The Billionaire Boss's Innocent Bride(28)
'I-well, I-oh!' she said as the heavens opened and he growled something indecipherable because, for a moment, he couldn't see a thing. Then the windscreen wipers adjusted themselves and shortly afterwards they turned into the driveway and he activated the garage doors with a remote control from the car. They drove into the garage just as the hail began. The noise was almost deafening as he led the way into the kitchen, and they stood side by side at the kitchen window and watched golf-ball-size hailstones bounce around on the exposed parts of the garden, the jetty and the Broadwater beyond.
Then, after about five minutes, as precipitously as the hail had come, it was gone, although the rain still fell steadily. Some parts of the lawn were covered in white. He turned to her. 'You were lucky not to get caught in that.' He walked over and switched on the kitchen lights. Its black and cream interior was spotless and shining, but softened by Mrs Mills' favourite herbs on the window sill and a bunch of daisies on the kitchen table.
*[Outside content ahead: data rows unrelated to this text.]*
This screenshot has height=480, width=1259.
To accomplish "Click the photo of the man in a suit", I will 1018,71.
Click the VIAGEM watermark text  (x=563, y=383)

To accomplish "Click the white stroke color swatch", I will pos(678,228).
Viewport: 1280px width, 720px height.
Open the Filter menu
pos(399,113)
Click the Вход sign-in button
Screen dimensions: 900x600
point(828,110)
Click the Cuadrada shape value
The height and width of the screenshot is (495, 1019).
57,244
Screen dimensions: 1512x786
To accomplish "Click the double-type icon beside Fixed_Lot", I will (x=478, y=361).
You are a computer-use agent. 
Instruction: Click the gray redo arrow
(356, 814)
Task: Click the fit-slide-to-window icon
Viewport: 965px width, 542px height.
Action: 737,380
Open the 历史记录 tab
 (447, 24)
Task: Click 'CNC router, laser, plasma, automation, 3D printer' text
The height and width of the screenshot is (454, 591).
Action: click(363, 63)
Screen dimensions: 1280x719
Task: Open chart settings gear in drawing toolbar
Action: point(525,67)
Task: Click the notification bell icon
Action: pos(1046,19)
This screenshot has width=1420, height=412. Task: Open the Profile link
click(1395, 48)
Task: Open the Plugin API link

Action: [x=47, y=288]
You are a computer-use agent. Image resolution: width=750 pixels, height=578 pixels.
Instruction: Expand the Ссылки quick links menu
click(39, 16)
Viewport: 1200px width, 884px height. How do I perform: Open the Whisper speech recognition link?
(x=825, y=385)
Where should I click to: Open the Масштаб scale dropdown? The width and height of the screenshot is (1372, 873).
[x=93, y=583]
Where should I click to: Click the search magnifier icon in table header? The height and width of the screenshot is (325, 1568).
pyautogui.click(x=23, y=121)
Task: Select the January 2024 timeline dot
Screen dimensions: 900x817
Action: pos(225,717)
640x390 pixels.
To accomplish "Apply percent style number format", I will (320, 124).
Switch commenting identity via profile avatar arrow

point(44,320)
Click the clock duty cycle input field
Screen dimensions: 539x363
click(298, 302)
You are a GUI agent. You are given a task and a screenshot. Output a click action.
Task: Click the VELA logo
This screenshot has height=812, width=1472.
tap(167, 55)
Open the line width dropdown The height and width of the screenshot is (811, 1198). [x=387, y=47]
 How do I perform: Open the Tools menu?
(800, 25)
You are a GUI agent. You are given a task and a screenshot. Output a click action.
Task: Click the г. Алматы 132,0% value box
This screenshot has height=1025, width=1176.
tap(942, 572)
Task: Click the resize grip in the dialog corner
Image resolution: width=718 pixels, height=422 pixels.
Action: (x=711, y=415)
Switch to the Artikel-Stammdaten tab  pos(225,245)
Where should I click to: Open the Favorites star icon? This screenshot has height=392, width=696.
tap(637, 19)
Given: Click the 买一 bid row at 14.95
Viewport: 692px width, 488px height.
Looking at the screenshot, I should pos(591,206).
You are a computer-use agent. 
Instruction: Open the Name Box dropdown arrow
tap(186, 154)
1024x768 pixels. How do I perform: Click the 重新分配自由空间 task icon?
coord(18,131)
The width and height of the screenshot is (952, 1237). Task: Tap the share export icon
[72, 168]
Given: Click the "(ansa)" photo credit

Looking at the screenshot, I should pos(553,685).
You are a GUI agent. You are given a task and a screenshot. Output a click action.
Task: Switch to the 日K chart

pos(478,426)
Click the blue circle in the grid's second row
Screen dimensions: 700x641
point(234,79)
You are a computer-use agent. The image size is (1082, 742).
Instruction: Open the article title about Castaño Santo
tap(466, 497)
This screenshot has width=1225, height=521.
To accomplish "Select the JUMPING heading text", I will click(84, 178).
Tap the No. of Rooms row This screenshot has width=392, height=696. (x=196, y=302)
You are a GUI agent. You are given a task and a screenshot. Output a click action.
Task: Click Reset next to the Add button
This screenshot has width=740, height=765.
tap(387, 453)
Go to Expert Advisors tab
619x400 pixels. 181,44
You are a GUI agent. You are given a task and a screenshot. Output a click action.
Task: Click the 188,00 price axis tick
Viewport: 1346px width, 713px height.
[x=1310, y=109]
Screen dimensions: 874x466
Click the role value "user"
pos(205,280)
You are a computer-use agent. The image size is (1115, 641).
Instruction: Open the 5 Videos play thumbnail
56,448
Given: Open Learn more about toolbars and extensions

'Yes,' she agreed fervently. 'Thanks for stopping.'
He eyed her, her slightly damp presence, her hair that was curling riotously, her pretty yellow sandals. 'What else would you have expected me to do?'
Alex clasped her fingers together. 'I don't know.'
'Why are you here, Alex?' he asked quietly.
For one mad moment, probably because it was impossible to persuade herself he was pleased to see her, she was tempted to tell him it was pure coincidence that she happened to be walking over the Sovereign Islands bridge, but of course there was no way she could support that …
She stared at him for a long moment and that indefinable difference in him was there again. But perhaps, it struck her, it wasn't a health issue. Could it be a mental burden? Could it be that while he might not be able to live with Cathy Spencer-or she couldn't live with him-he could never stop loving her?
Did that make any difference to her resolve, though? It had always been a possibility.
She swallowed. 'I was worried about you.'
He didn't move and he didn't respond immediately. He folded his arms and leant back against a cupboard, and then he didn't respond directly. 'How did you get here?'
She shrugged. 'Train, taxi, Shanks's pony. I tried the penthouse first, but you weren't in residence.'
'Why were you worried?'
Alex recalled that once before she'd thought she'd never seen him with his emotions so controlled but, if anything, they were even more locked down now. His face might have been carved in stone and his eyes were giving nothing away.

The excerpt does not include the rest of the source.